▸ **Action item**: Retype the data in its entirety, with no word changed.
-- Provided records follows --
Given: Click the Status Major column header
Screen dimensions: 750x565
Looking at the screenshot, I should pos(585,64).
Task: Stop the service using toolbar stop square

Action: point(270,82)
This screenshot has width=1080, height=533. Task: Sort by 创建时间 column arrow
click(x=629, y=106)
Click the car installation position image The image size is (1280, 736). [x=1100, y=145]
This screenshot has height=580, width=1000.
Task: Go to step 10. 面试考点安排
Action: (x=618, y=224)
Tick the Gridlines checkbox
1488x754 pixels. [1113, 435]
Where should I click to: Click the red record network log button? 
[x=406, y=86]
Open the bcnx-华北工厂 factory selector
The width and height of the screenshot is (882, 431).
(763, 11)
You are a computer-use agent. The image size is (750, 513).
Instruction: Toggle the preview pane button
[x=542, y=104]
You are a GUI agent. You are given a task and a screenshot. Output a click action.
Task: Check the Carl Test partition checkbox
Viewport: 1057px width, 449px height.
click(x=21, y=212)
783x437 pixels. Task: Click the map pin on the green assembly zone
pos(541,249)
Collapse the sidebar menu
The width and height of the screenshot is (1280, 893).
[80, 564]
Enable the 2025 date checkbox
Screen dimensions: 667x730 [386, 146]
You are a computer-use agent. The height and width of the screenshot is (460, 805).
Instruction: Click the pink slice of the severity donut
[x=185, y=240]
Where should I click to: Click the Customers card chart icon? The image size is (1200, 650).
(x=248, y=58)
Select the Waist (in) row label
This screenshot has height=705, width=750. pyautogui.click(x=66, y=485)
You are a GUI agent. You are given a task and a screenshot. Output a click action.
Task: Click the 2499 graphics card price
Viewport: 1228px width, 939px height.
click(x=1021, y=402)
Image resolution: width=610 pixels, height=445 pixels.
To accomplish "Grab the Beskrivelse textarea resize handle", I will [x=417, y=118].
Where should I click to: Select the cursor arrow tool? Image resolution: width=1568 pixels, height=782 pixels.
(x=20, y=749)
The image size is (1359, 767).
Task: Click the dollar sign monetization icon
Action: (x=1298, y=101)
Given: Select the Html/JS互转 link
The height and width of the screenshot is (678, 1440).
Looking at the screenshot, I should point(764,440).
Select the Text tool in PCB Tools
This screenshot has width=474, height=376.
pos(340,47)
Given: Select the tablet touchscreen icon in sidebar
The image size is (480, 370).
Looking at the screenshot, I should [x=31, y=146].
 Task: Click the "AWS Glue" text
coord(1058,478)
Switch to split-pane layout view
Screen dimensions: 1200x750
-- Provided records concluded --
▸ **Answer space**:
Given: Click the Status Major column header
Screen dimensions: 750x565
Looking at the screenshot, I should pos(585,64).
Task: Stop the service using toolbar stop square

Action: point(270,82)
This screenshot has width=1080, height=533. Task: Sort by 创建时间 column arrow
click(x=629, y=106)
Click the car installation position image The image size is (1280, 736). [x=1100, y=145]
This screenshot has height=580, width=1000.
Task: Go to step 10. 面试考点安排
Action: (x=618, y=224)
Tick the Gridlines checkbox
1488x754 pixels. [1113, 435]
Where should I click to: Click the red record network log button? 
[x=406, y=86]
Open the bcnx-华北工厂 factory selector
The width and height of the screenshot is (882, 431).
(763, 11)
You are a computer-use agent. The image size is (750, 513).
Instruction: Toggle the preview pane button
[x=542, y=104]
You are a GUI agent. You are given a task and a screenshot. Output a click action.
Task: Check the Carl Test partition checkbox
Viewport: 1057px width, 449px height.
click(x=21, y=212)
783x437 pixels. Task: Click the map pin on the green assembly zone
pos(541,249)
Collapse the sidebar menu
The width and height of the screenshot is (1280, 893).
[80, 564]
Enable the 2025 date checkbox
Screen dimensions: 667x730 [386, 146]
You are a computer-use agent. The height and width of the screenshot is (460, 805).
Instruction: Click the pink slice of the severity donut
[x=185, y=240]
Where should I click to: Click the Customers card chart icon? The image size is (1200, 650).
(x=248, y=58)
Select the Waist (in) row label
This screenshot has height=705, width=750. pyautogui.click(x=66, y=485)
You are a GUI agent. You are given a task and a screenshot. Output a click action.
Task: Click the 2499 graphics card price
Viewport: 1228px width, 939px height.
click(x=1021, y=402)
Image resolution: width=610 pixels, height=445 pixels.
To accomplish "Grab the Beskrivelse textarea resize handle", I will [x=417, y=118].
Where should I click to: Select the cursor arrow tool? Image resolution: width=1568 pixels, height=782 pixels.
(x=20, y=749)
The image size is (1359, 767).
Task: Click the dollar sign monetization icon
Action: (x=1298, y=101)
Given: Select the Html/JS互转 link
The height and width of the screenshot is (678, 1440).
Looking at the screenshot, I should point(764,440).
Select the Text tool in PCB Tools
This screenshot has width=474, height=376.
pos(340,47)
Given: Select the tablet touchscreen icon in sidebar
The image size is (480, 370).
Looking at the screenshot, I should [x=31, y=146].
 Task: Click the "AWS Glue" text
coord(1058,478)
Switch to split-pane layout view
Screen dimensions: 1200x750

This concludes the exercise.